Hudak says the coalition leaders hope efforts will increase graduation rates and college and trade school enrollment as well as help students develop those soft skills that are so important to career success.
“There’s definitely a gap in workplace readiness skills, or what we used to call soft skills. That is a consistent concern that I hear no matter where I go in the state,” she says.
“That’s why employer engagement is so important. We want students to have opportunities for job shadowing or internships so they learn about the world of work before they even decide on a career.”
Cosmas Curry, Stroudsburg Area School District superintendent, says he hopes the Pathways Coalition helps students realize the many career possibilities available right in their own backyard.
“We recognize that there’s a portion of our students that leave the county every year after graduation when they go off to college. But there is also a good percentage that may not go off to college, and we want them to realize that they can have a successful career in Monroe County even if they don’t go to a traditional four-year college,” he says.
Building Up STEM
“There are a lot of careers that require technical training, such as computer science and computer programming. We need 1 million programmers in our national workforce right now. That’s where we as educators can assist by putting in our curriculum coding courses and STEM courses,” Curry adds.
The Carbon, Schuylkill and Luzerne STEM Ecosystem is just one example of educators and the business community working together to create STEM learning opportunities for students. The system, organized by Lehigh Carbon Community College, unites schools, industry and economic development organizations to connect students to STEM career paths and arm them with employable skills.
“By that, we mean problem solving, teamwork, collaboration and understanding the design method because so many of those skills are what the businesses and industry in this area say we’re going to need if we’re going to have a strong workforce,” says Jeanne Miller, owner of Miller Educational Services and the CSL Learning Ecosystem lead.
Among the Ecosystem’s key programs are SHINE, a 42-week after-school and summer program that spotlights STEM careers, teacher trainings and educator- in-the-workplace opportunities.

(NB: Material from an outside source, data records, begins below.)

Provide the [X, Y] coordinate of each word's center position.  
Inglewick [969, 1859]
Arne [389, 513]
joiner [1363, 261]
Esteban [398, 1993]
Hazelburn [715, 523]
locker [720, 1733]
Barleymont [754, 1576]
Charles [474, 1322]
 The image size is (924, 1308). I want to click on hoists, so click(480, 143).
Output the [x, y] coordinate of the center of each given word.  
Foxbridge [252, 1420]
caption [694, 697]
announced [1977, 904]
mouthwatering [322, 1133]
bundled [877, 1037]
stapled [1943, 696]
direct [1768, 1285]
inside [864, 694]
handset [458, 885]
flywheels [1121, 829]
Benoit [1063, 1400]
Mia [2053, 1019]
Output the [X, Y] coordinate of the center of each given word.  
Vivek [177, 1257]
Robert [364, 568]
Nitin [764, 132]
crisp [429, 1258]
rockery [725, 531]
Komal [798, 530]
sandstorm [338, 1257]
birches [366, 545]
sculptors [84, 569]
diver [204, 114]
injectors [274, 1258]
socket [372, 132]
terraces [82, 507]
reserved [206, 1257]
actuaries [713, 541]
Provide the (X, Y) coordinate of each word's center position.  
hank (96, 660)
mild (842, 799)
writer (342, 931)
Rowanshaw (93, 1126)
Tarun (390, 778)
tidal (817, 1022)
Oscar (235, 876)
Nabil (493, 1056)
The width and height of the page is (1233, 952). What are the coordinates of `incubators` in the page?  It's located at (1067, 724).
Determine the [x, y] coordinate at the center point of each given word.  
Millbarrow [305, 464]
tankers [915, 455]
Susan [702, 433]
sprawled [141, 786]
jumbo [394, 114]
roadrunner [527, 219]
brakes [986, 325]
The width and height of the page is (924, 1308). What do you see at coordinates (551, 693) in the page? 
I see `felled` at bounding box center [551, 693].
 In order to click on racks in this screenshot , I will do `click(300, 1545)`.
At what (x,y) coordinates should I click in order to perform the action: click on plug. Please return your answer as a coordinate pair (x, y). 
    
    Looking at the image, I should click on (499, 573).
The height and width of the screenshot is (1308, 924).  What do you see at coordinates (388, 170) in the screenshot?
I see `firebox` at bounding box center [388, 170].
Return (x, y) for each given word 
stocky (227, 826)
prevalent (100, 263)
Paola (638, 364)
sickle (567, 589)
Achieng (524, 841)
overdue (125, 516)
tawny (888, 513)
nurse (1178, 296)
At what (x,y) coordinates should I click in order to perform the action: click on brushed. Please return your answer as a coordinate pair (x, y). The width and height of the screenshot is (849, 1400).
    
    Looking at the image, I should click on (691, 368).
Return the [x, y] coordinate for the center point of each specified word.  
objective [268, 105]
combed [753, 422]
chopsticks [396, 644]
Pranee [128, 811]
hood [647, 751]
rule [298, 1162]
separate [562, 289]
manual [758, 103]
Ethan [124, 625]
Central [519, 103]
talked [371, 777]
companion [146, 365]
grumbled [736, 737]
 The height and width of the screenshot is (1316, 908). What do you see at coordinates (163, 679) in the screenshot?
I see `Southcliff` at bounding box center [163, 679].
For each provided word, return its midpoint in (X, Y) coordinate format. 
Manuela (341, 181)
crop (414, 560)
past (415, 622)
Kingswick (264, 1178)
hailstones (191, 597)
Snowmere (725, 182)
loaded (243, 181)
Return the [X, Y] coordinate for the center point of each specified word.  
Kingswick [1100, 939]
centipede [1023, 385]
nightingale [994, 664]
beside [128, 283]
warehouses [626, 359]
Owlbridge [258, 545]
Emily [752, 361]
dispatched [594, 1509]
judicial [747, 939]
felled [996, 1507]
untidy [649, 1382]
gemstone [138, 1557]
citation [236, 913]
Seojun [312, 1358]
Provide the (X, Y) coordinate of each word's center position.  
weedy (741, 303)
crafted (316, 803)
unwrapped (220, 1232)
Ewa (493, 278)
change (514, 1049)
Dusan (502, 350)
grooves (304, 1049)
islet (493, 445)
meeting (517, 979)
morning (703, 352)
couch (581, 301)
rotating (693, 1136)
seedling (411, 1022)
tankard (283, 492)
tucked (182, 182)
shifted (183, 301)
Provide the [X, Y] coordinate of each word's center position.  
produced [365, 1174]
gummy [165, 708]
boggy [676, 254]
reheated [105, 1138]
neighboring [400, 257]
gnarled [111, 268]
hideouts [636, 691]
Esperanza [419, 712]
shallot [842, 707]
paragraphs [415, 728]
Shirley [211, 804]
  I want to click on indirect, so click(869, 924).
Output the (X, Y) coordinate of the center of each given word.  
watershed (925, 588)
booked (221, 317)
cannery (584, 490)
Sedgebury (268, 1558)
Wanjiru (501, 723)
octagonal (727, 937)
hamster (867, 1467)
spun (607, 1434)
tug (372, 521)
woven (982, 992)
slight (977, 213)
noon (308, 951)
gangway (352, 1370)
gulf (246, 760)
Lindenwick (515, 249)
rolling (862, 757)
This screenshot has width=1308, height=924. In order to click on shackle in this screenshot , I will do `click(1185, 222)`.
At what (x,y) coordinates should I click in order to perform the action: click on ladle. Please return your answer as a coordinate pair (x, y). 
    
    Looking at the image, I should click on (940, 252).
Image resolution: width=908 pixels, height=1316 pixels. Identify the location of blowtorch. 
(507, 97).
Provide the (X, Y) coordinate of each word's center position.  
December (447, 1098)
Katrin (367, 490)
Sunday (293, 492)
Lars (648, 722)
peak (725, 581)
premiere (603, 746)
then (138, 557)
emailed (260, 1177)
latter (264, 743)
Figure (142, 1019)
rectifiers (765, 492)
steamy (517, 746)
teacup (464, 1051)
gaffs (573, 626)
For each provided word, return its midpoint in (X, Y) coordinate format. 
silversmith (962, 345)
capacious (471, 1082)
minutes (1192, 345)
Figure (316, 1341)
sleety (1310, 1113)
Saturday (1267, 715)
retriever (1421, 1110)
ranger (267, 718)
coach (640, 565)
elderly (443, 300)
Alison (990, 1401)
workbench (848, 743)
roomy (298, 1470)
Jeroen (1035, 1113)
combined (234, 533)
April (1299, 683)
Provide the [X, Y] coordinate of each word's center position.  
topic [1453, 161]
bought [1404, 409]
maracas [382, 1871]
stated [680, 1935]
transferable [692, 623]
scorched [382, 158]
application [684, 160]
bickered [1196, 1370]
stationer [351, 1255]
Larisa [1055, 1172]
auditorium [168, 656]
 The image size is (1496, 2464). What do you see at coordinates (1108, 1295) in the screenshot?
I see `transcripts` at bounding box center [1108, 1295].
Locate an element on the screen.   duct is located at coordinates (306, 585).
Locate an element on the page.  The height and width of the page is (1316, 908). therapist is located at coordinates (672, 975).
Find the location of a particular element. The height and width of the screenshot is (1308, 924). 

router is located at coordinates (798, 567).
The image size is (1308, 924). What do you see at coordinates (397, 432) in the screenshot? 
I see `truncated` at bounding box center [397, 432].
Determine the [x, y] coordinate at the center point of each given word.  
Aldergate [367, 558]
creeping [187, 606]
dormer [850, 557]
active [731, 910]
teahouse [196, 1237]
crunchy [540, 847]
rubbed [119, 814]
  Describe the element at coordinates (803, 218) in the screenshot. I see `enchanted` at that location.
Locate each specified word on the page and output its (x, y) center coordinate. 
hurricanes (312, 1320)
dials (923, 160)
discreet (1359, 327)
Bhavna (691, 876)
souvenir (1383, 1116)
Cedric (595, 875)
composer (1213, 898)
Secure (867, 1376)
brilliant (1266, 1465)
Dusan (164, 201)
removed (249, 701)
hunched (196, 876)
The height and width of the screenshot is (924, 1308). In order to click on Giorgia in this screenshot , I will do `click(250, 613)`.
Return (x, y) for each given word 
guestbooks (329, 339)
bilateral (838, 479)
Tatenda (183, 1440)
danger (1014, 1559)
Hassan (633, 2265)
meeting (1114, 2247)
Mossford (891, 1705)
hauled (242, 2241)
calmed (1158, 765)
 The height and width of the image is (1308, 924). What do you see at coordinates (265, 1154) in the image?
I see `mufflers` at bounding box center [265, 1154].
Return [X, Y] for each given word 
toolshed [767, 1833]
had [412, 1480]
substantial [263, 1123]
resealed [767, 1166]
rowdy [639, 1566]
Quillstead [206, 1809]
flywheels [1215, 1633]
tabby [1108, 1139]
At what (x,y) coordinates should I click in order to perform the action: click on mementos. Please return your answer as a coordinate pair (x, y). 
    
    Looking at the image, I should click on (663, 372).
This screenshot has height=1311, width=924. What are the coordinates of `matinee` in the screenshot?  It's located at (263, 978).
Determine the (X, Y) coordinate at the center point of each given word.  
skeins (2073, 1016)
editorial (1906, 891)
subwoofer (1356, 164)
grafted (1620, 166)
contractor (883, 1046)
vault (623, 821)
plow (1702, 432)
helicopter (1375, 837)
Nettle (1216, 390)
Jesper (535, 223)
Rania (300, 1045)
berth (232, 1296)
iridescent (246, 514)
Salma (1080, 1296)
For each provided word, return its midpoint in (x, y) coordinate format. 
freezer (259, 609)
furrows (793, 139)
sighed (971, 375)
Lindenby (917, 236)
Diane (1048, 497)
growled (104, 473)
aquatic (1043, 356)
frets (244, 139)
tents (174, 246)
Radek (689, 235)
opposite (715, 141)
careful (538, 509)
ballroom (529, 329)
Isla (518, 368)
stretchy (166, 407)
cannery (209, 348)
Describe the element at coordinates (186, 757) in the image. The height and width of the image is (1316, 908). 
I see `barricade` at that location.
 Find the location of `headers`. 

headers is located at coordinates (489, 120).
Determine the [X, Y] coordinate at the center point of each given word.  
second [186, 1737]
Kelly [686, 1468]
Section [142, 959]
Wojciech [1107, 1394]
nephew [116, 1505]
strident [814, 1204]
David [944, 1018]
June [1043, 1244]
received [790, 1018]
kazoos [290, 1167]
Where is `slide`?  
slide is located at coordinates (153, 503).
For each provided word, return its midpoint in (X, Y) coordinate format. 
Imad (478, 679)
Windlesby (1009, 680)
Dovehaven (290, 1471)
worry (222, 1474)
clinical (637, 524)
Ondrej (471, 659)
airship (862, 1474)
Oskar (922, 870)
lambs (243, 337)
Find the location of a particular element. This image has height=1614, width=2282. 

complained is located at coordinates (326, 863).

“It’s important that all students possess those STEM skills to be competitive for 21st-century jobs in northeastern Pennsylvania. But that also means that all teachers need the tools and strategies to help equip students with those skills,” Miller says. “We’re also creating a parent toolkit because if we’re going to make a difference in these students, excite them and motivate them, we need parents to understand where the jobs are, what education is needed, what skills are needed and where their kids can go to get those skills.”